▶ **Given instruction**:
Filter the material below and copy out each line that contains the word "screenshot", treating uppercase and lowercase as different.

** START Items **

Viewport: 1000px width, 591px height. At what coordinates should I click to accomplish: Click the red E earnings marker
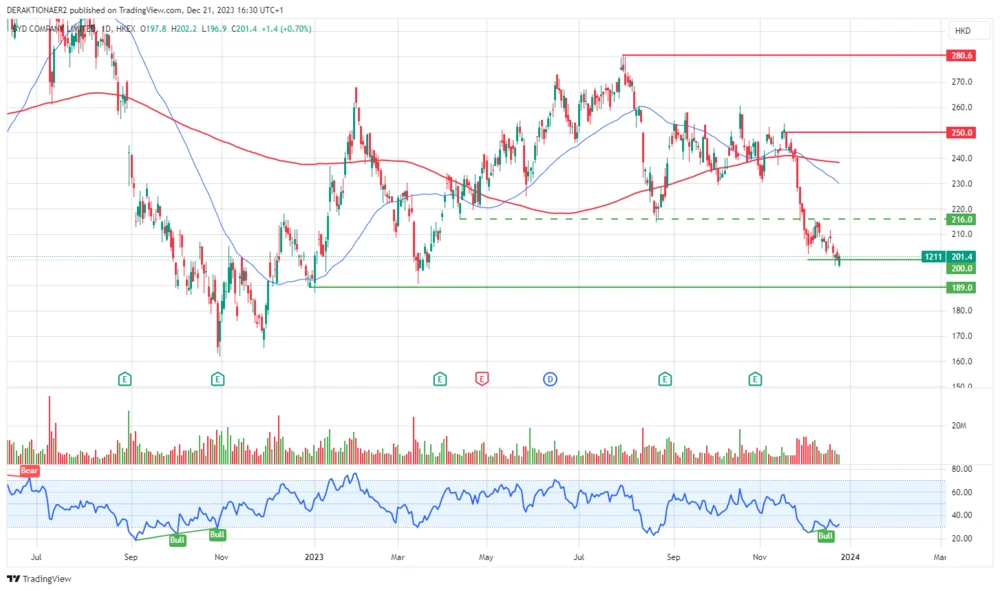click(482, 378)

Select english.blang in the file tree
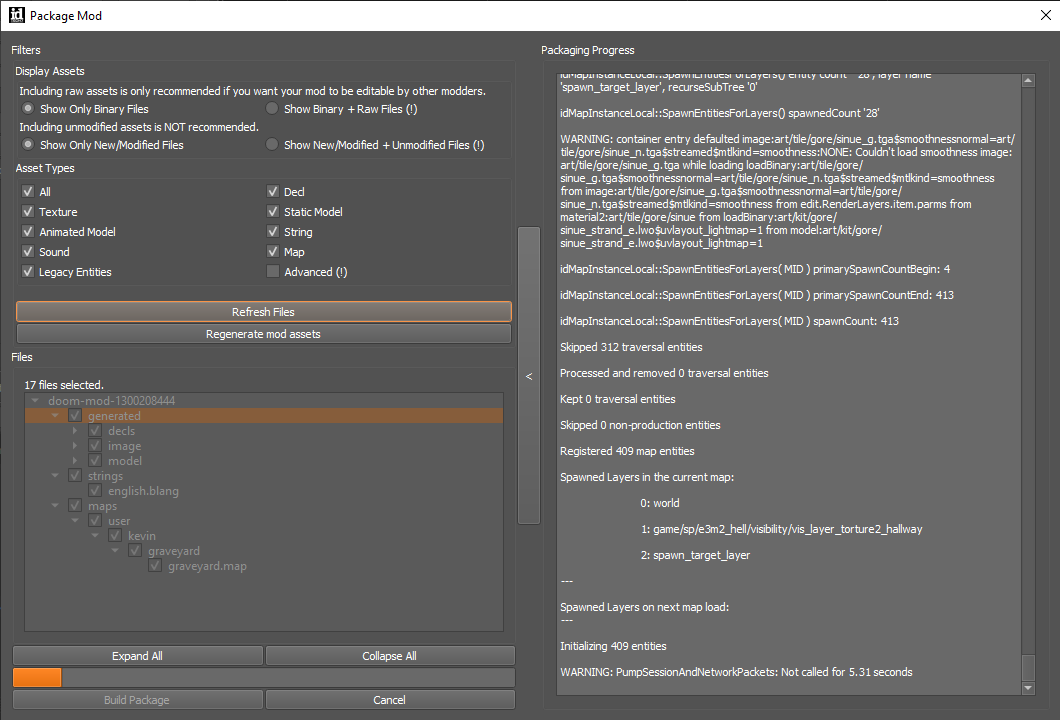pyautogui.click(x=143, y=491)
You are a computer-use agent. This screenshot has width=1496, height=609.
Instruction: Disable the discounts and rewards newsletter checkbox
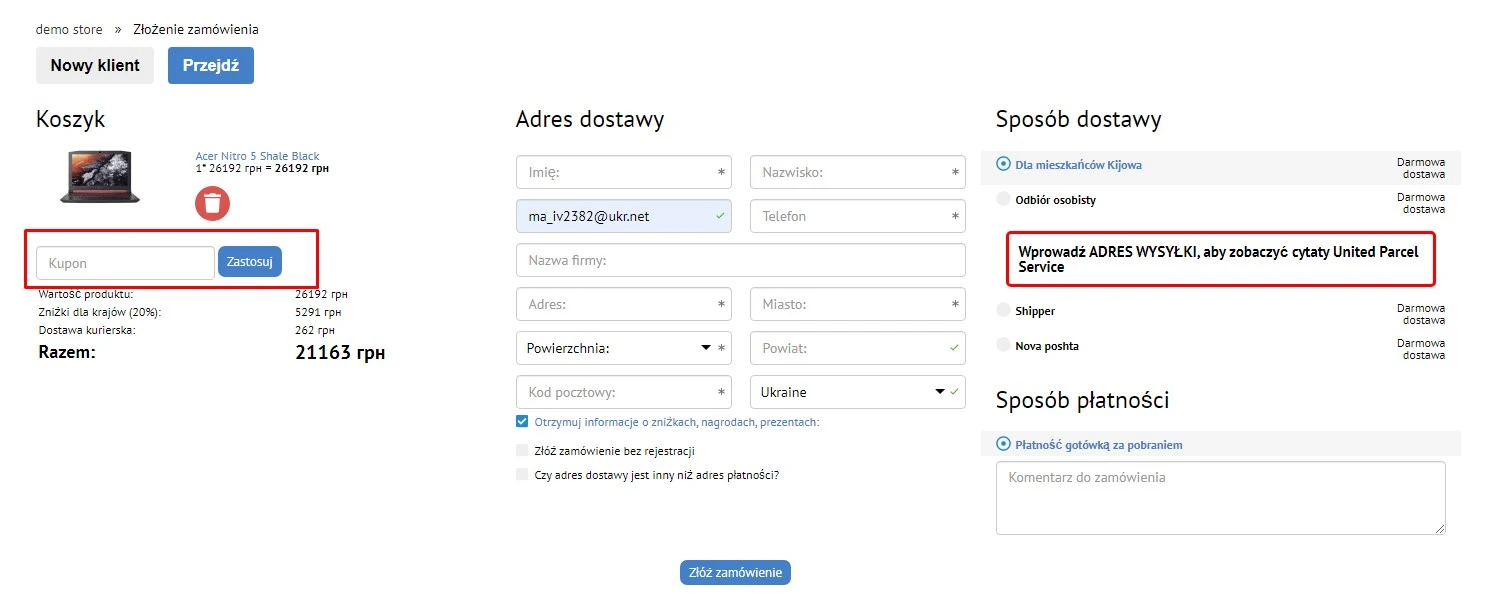(x=521, y=421)
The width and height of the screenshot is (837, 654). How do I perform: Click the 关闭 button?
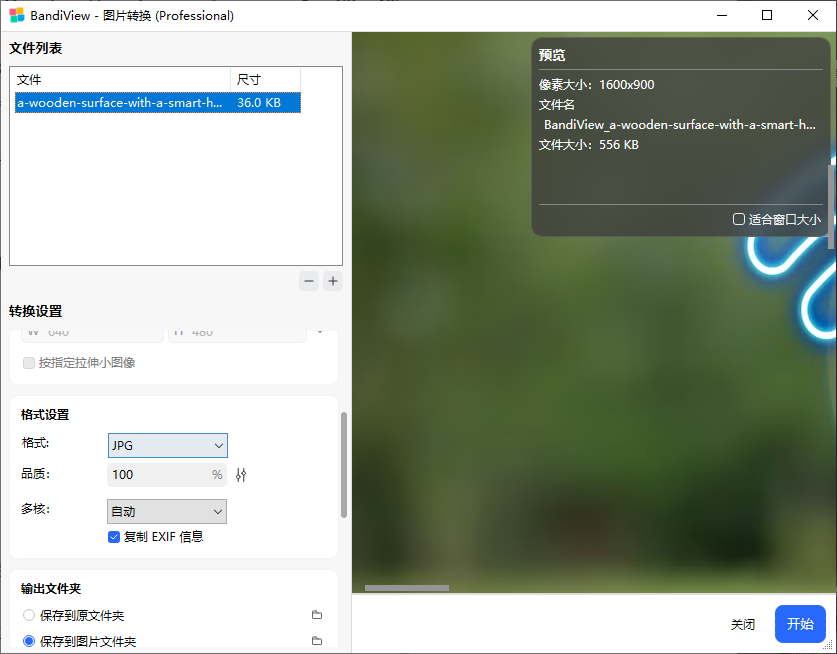coord(743,623)
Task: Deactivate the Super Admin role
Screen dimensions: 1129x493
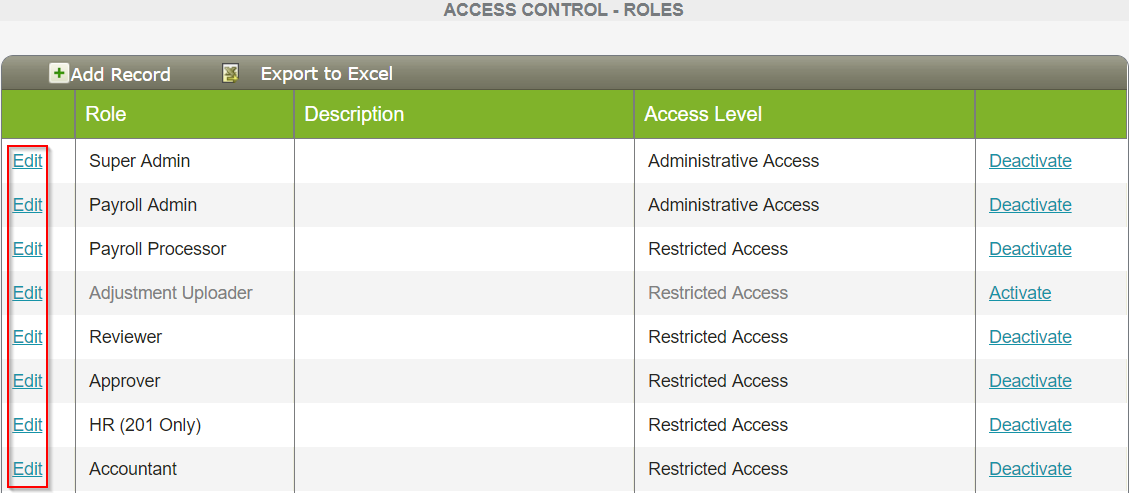Action: [x=1030, y=161]
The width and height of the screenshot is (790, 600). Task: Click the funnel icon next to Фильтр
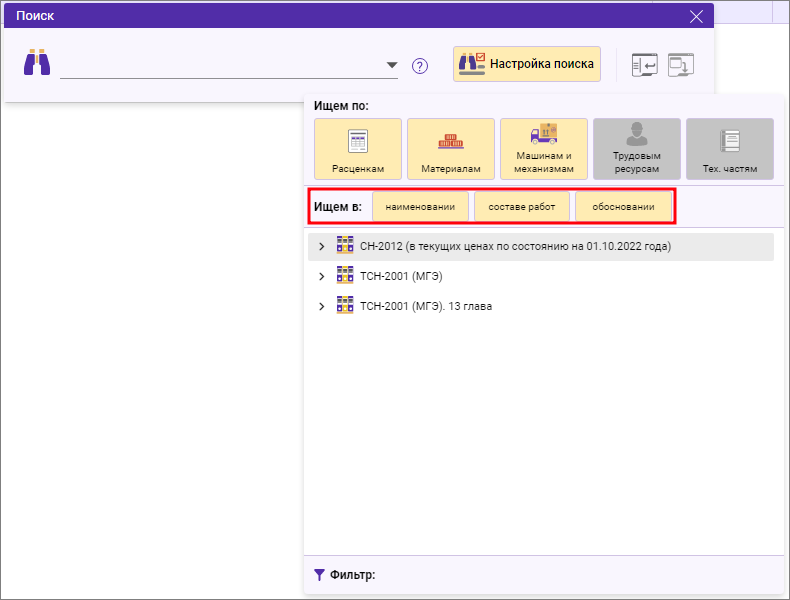coord(319,575)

** END Items **

▶ **Reply**:
You are a computer-use agent. This screenshot has width=1496, height=609.
The width and height of the screenshot is (837, 654). How do I perform: Click the 关闭 button?
The width and height of the screenshot is (790, 600). Task: Click the funnel icon next to Фильтр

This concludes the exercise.